(Pixel coordinate grounding data)
┏━━

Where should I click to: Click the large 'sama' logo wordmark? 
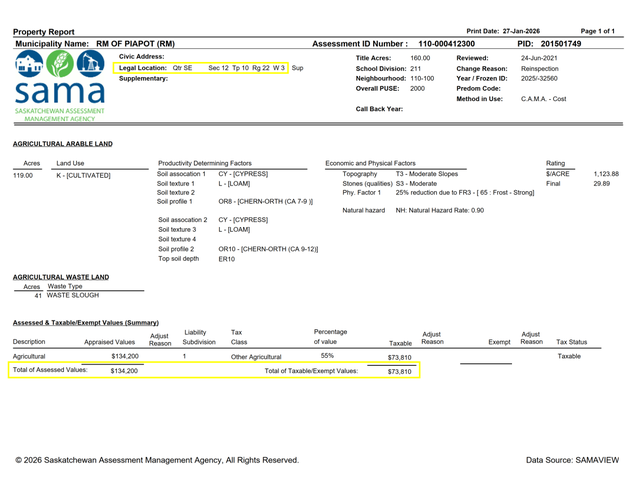tap(57, 94)
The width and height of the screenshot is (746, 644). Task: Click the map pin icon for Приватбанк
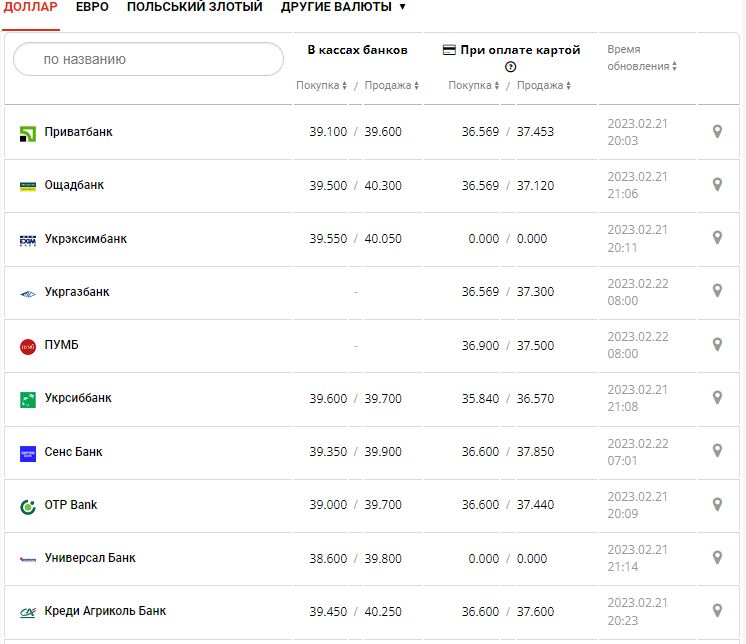[717, 131]
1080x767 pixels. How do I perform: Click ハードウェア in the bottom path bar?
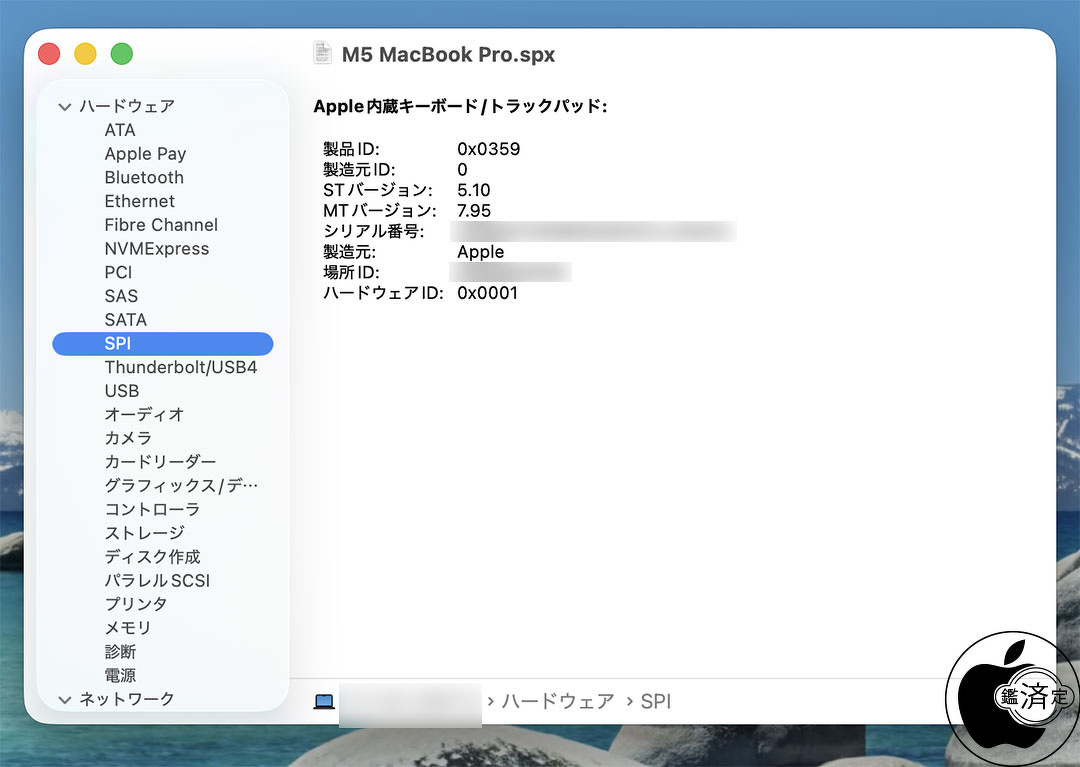click(x=558, y=702)
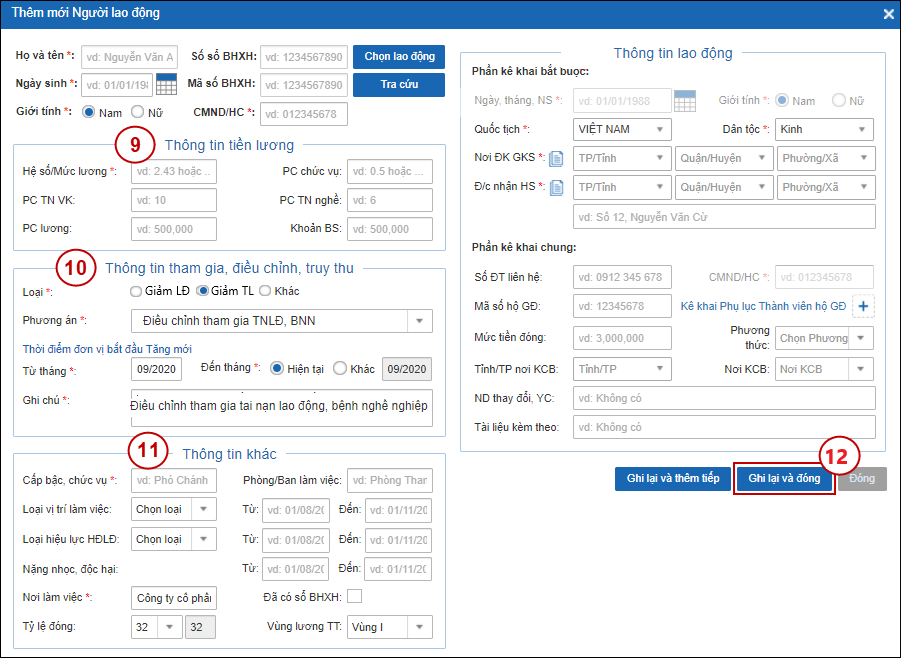Viewport: 901px width, 658px height.
Task: Click Ghi lại và thêm tiếp button
Action: pyautogui.click(x=672, y=478)
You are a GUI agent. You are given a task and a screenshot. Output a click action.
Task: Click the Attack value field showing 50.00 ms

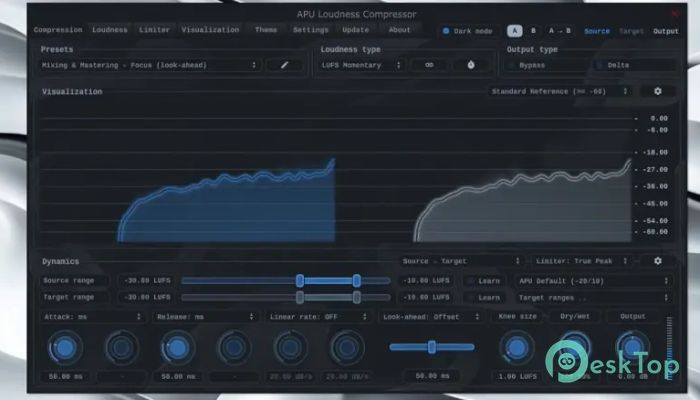click(64, 376)
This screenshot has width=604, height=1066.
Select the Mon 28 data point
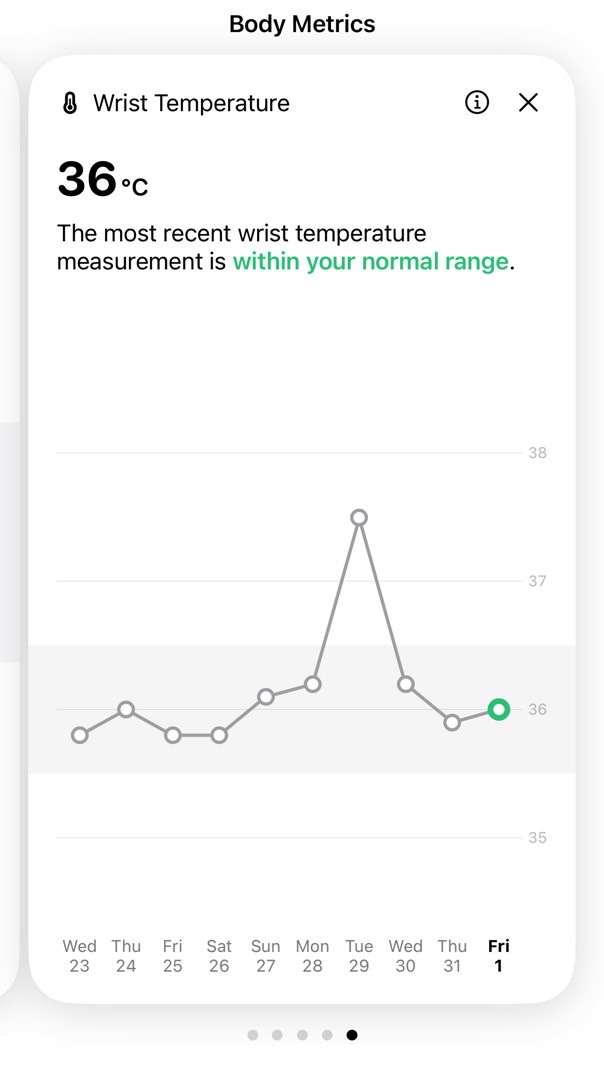tap(312, 684)
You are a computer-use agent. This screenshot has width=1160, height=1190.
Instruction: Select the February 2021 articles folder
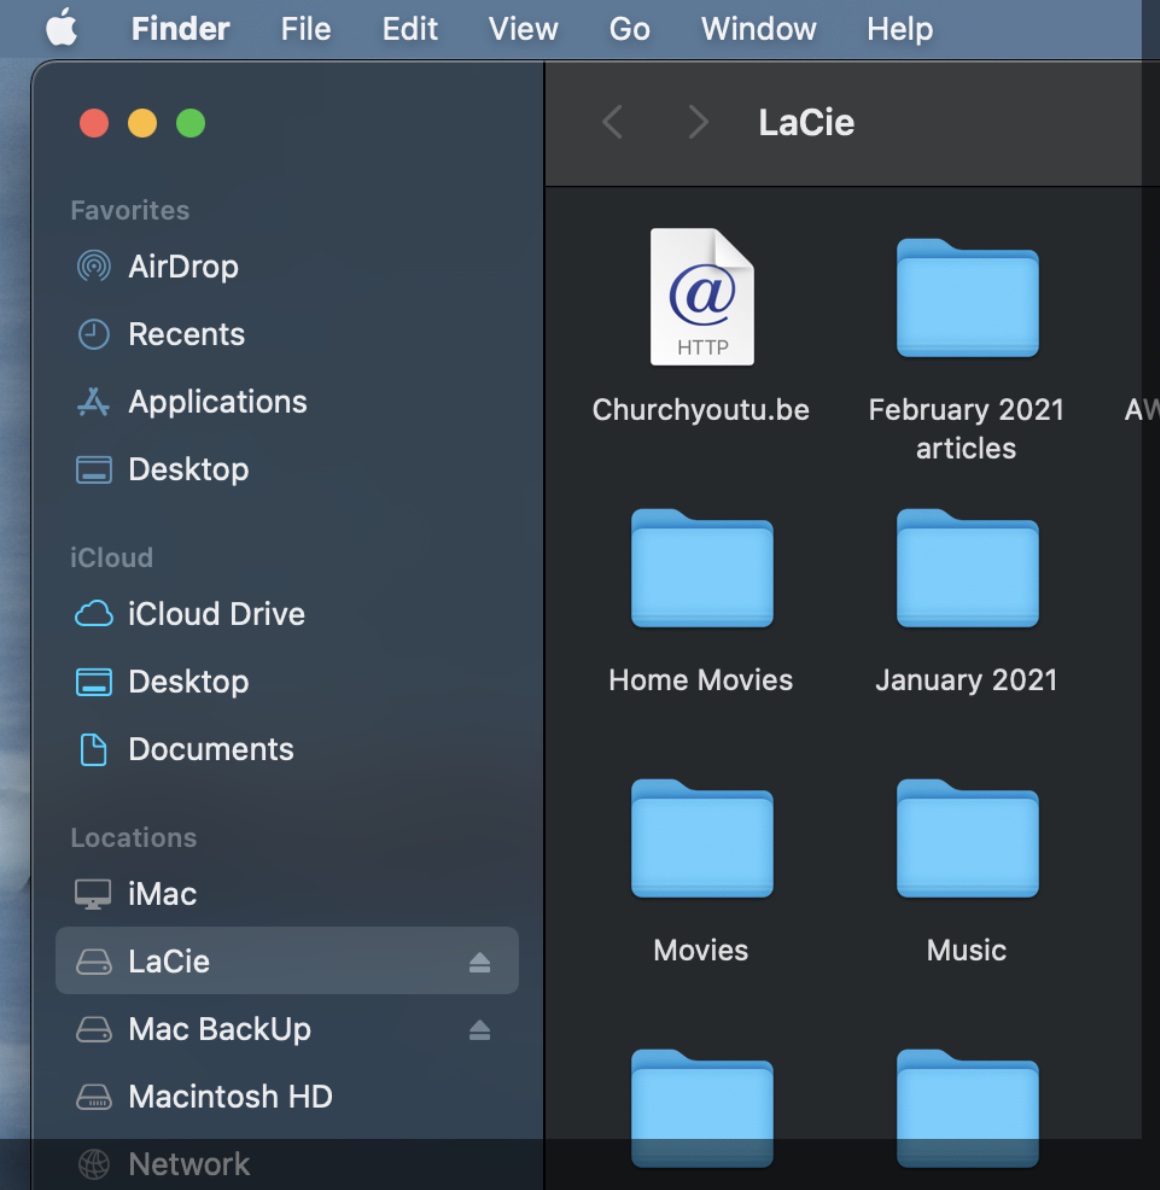coord(967,300)
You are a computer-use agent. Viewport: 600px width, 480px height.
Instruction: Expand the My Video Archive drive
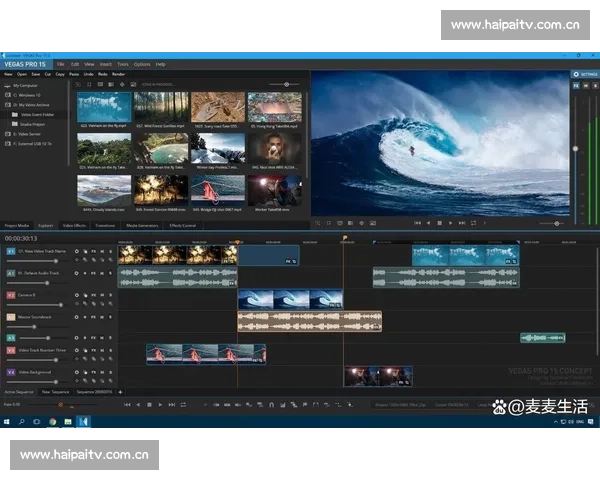pos(7,105)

┗━━

**Directions:** Print, please, exactly the lines from the one holding "Instruction: Select the" through the final line of the data, both included, while leaving out each picture.

**Result for this task:**
Instruction: Select the February 2021 articles folder
coord(967,300)
You are a computer-use agent. Viewport: 600px width, 480px height.
Instruction: Expand the My Video Archive drive
pos(7,105)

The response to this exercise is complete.